Did she not understand the meaning of signals!
Brooke had no idea how Erica had been invited but there she sat, checking her make-up and hair in a compact as Colby and Kate made faces behind her back. Her hair was simply too big for her to see the little vixens behind her and, despite her best tries to remain mature, Brooke continued to feel insane urges to point at her and laugh.
Times like these left her wanting to give in to those urges.
"So, how's Kendall doing?" she finally asked, absently letting her hands roam across Colby's gift to her—a framed picture of JR and Little Adam with Colby at his side, a small promise of the family she was about to inherit. "I mean, she and Ryan are going to be renewing their vows, right?"
"Well, of course," Erica laughed in delight, snapping her compact shut and waving one hand lightly. "And, let me tell you Brooke, they could not be more excited, especially Ryan?" At the cock of one eyebrow, her smile became slightly brittle and edged and she leaned forward in her seat, dropping hands onto her knees. "What's with that look, Brooke?"
"Erica—" It was exhausting to talk to Erica but, here she was, about to try for about the fifteen thousandth time, setting her photo down on her lap and sighing softly. "Erica, are they really going to be getting their vows renewed… there?" Erica laughed at this, tossing her hair and lightly caressing her earrings with an almost disturbing amount of glee.
They reminded Brooke of oversized dream catchers, honestly.
"It's a suitable place, Brooke, really!
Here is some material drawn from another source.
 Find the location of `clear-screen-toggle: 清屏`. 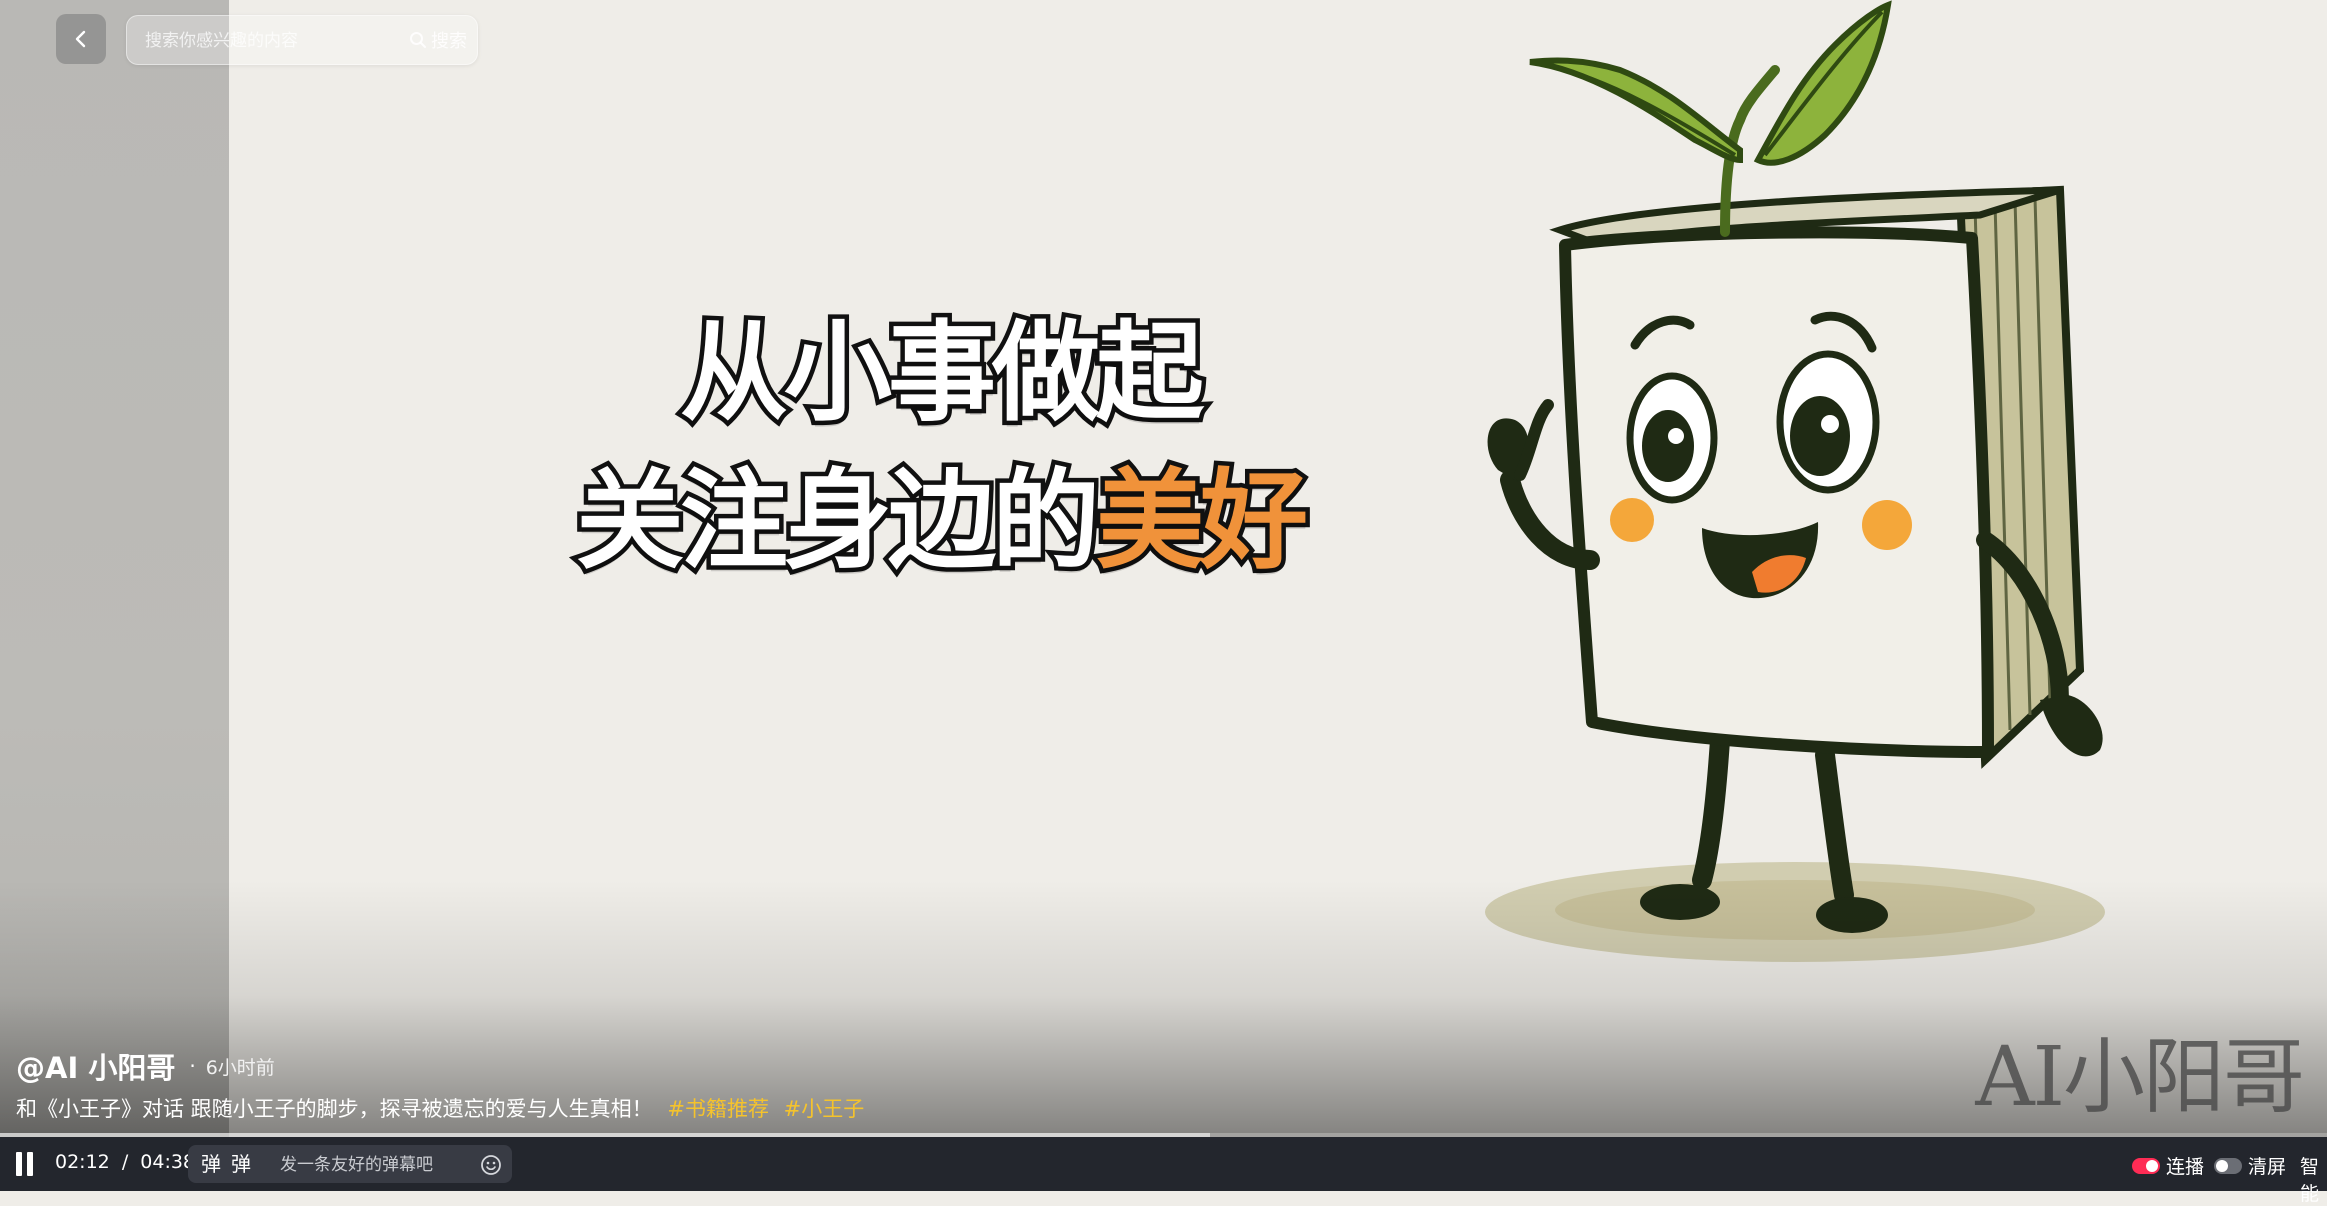

clear-screen-toggle: 清屏 is located at coordinates (2250, 1166).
What better place then where Kendall ruined everything and everything went wrong?" she asked with another laugh, shrugging her sharp shoulders and slapping hands down on her legs happily. Colby rolled her eyes, set Kate on a hip and left the room, mouthing something to Brooke about going to see Stuart.
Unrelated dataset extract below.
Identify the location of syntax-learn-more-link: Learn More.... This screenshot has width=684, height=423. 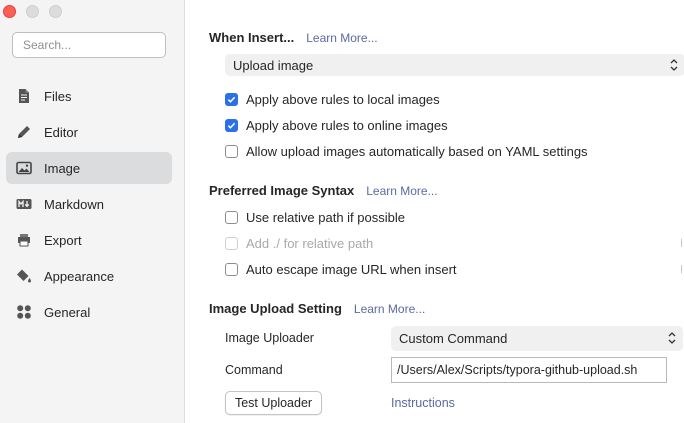
(402, 191). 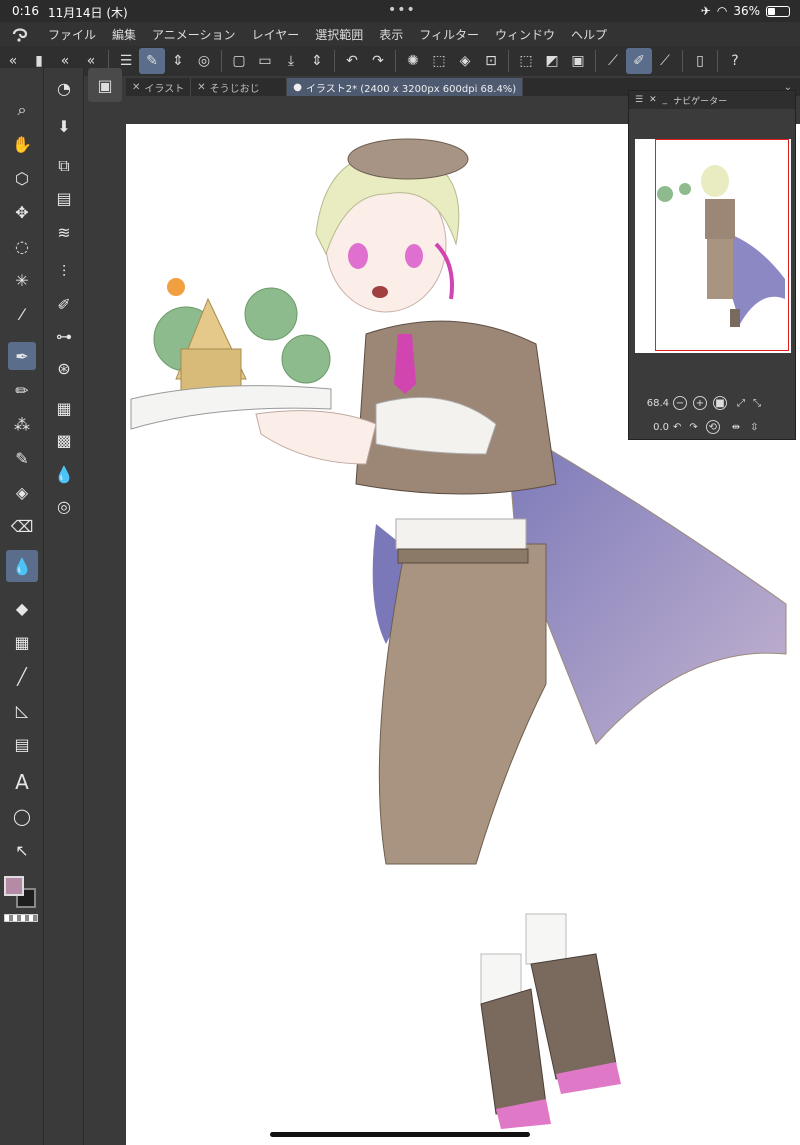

"Erica—" Again, she stopped, reaching down to skim fingers along her trousers before standing, stacking her gifts quickly on a nearby table and then rubbing her hands together, wanting several things at once and, catching sight of herself in the photo frame in one hand, she smiled slightly as she reached up and fiddled with the sequined crown that Colby had made her, several feathers and beads swinging across her face and hair. "Erica, maybe you should loosen your grip on Kendall's life?"
"'Loosen my grip'?" Erica echoed with such a maddening amount of chipper glee that Brooke felt a flood of pure irritation, wanting to turn around and slap her like a madwoman. She barely even saw Kendall but even she could see it in her eyes! How could her own mother be so damn dense! "I know what's best for my daughter, Brooke."
"No, Erica, I don't think you do," she snapped before she could stop herself and, hearing that chilly silence freeze completely behind her, she sighed and turned completely, taking her usual stance when dealing with people who had no connection to reality anymore. "Erica, how much longer does your daughter have to suffer like this before you stop pressuring her into something she doesn't want?"